Coming back to life: Ray of hope for children with disabilities

Welfare organisation helps those of G-B to move forward


Shabbir Mir June 21, 2016
Welfare organisation helps those of G-B to move forward. PHOTO: FILE

GILGIT: There is pin drop silence in the room as Chand Mukhi starts speaking about her experience when it comes to her decade-long experience of helping children with disabilities.

“This girl had acute health issues related to urination,” Mukhi tells those present in the room. Those listening to her speak can relate to parts of the talk as most of them have spent considerable time with people with disabilities in Gilgit. “The child’s parents had no hope for her life and that’s why they would also try to stop us from spending time with her.”

Six years on, Mukhi says Tabassum is now a high-achieving student at a school near Oshinkhandas, her village. She is in Grade-II at the moment.

On the horizon 

However, Tabassum is not the only one to have been helped back to life by Mukhi.

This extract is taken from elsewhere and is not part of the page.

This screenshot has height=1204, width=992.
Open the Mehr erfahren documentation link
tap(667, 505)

She works for Mehnaz Fatima Educational and Welfare Organisation that has done a lot in Gilgit under a programme called ‘Community Interventions for Children with Disabilities’.

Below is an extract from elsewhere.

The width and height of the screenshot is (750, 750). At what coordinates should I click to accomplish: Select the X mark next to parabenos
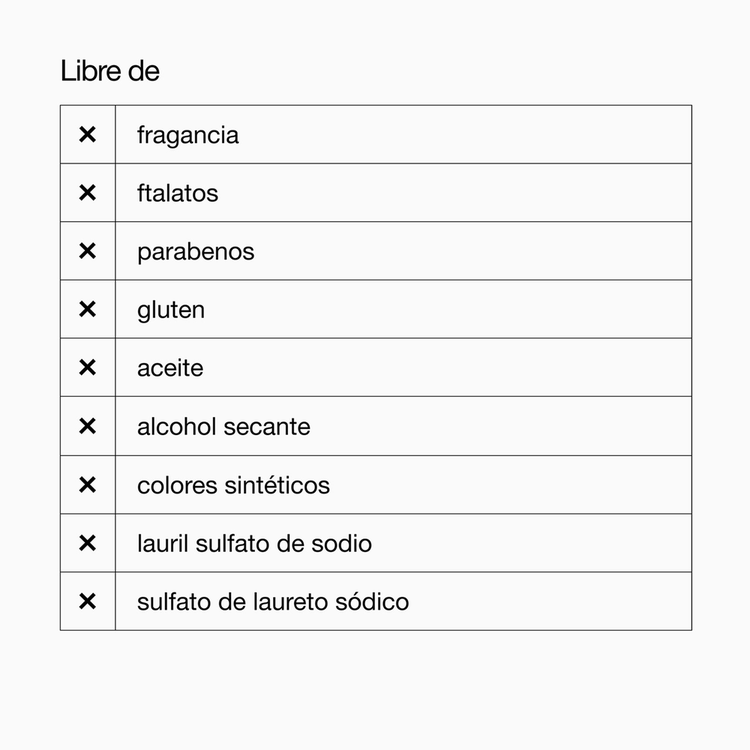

Of at least a dozen staff members of the organisation’s special education centre, Azra and Kosar have also played a vital role in looking after children with disabilities, In fact, they have made it their mission to help such individuals.

“The inner satisfaction that comes through this job is hard to come by otherwise,” says the principal of a school run by the organisation.

The teachers, who have now become trainers, have helped well over 300 children with disabilities through well-orchestrated programmes. These include home-based ones which are free of cost for those from low income backgrounds. More than 20 children with disabilities enrolled in the school are orphan.

Gates open

At present, more than 45 children with disabilities are in the school, while those helped under the home-based programmes are at least 90.

“What is unique and inspiring is that children with disabilities are not taught [in a separate classroom],” says a parent, whose child was in a vegetative state, but has become a self-reliant student of the school. “This approach makes the [student] feel at home.”

Every trainer has long stories to tell, says Ghulam Abbas, the incharge of the project. He wishes to transform the organisation into one of the leading advocacy centres for children with disabilities in Gilgit-Baltistan.

Published in The Express Tribune, June 22nd, 2016.